Rennie didn’t have a wife or kids. In fact, he didn’t have any family at all that I knew of. I’d often wondered what he did with his time in the daylight hours. I hated to think of him hooked up to tubes, being pumped full of poison. I was struck again by how fragile and fleeting human lives are. Pancreatic cancer was the worst kind you could possibly have, the hardest to survive. I’d lost hundreds of human friends over the decades, including a lot of close ones. I’d cried buckets of tears over their loss, but I couldn’t bear the thought of losing Rennie.

“Oh, man. I’m really sorry. Is there anything I can do?”

“Yeah,” Rennie said. “You can make me a vampire.”

 

Twenty-two

I was nearly too stunned to speak. “Are you sure? Rennie, this is a big step.”

“And dying isn’t? Yeah, I’m pretty sure.”

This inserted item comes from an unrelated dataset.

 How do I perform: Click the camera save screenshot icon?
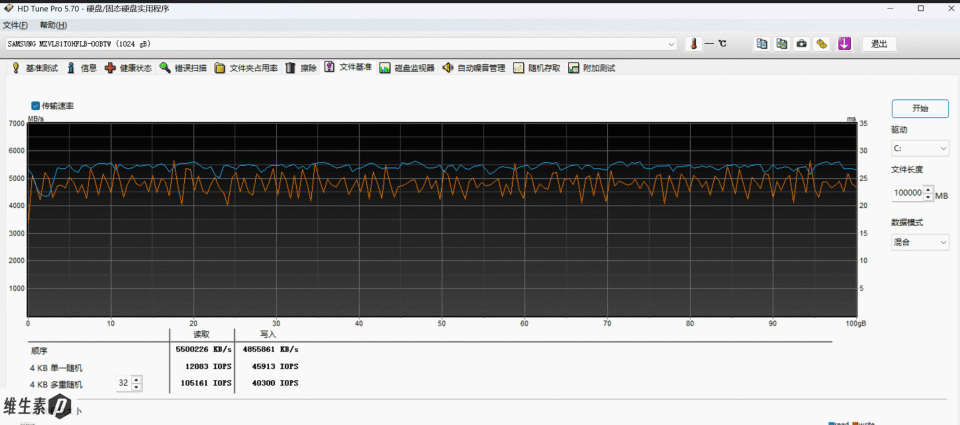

If anybody besides the twins, Mel, and Renee knew the drill where being a vampire was concerned, it was Rennie. I wasn’t going to insult him by pointing out what it would be like to survive on blood, to never be able to go out in the sun. Hell, for all I knew he didn’t go out in sunlight anyway. He was at the garage from sunset to sunup. He had to sleep sometime.

Yes, Rennie had seen the life close up. He knew about all the trouble we’d been having lately with the bad vamps, the double-deads, vampire plagues, and all the other threats we still faced. He understood about William’s death and how a vampire’s second death is final. He knew he’d be giving up his soul. And he still wanted to play. How could I deny him?

I nodded my head slowly. “All right,” I said.

Rennie smiled. “I knew I could count on you, Jack.”

“Give me a few days to build up my strength and rest. I think that would give you a better chance of survival.” I squeezed his shoulder. “Don’t worry about a thing. I’ll fix you right up, man.”

Rennie smiled and thanked me again, and we both went to join the card game. We sat down at the table as Huey was dealing a new hand. An argument between Rufus and Otis was in full swing.

“Get out,” Rufus said.

“I’m telling the truth,” insisted Otis. “I saw it once. It’s an island right between Tybee and Wassaw that only faeries can get to. Nobody else can even see it.”

“So what happens when boats come along? Do they run into this invisible island? Next thing you’re going to tell me is that it’s part of the Bermuda Triangle.”

“It’s a magic island,” Otis said. “Boats don’t bump into it.”

“You’re so full of shit,” Rufus said, scooping up his cards.

“Otis, what are you talking about?” I asked, my interest piqued.

“I was just telling the boys about this island I saw once, years ago.”

“How many years ago?”

“This was back when I came here the first time, right after the English colonized Georgia.”

“That’s a fer piece back all right,” Huey said.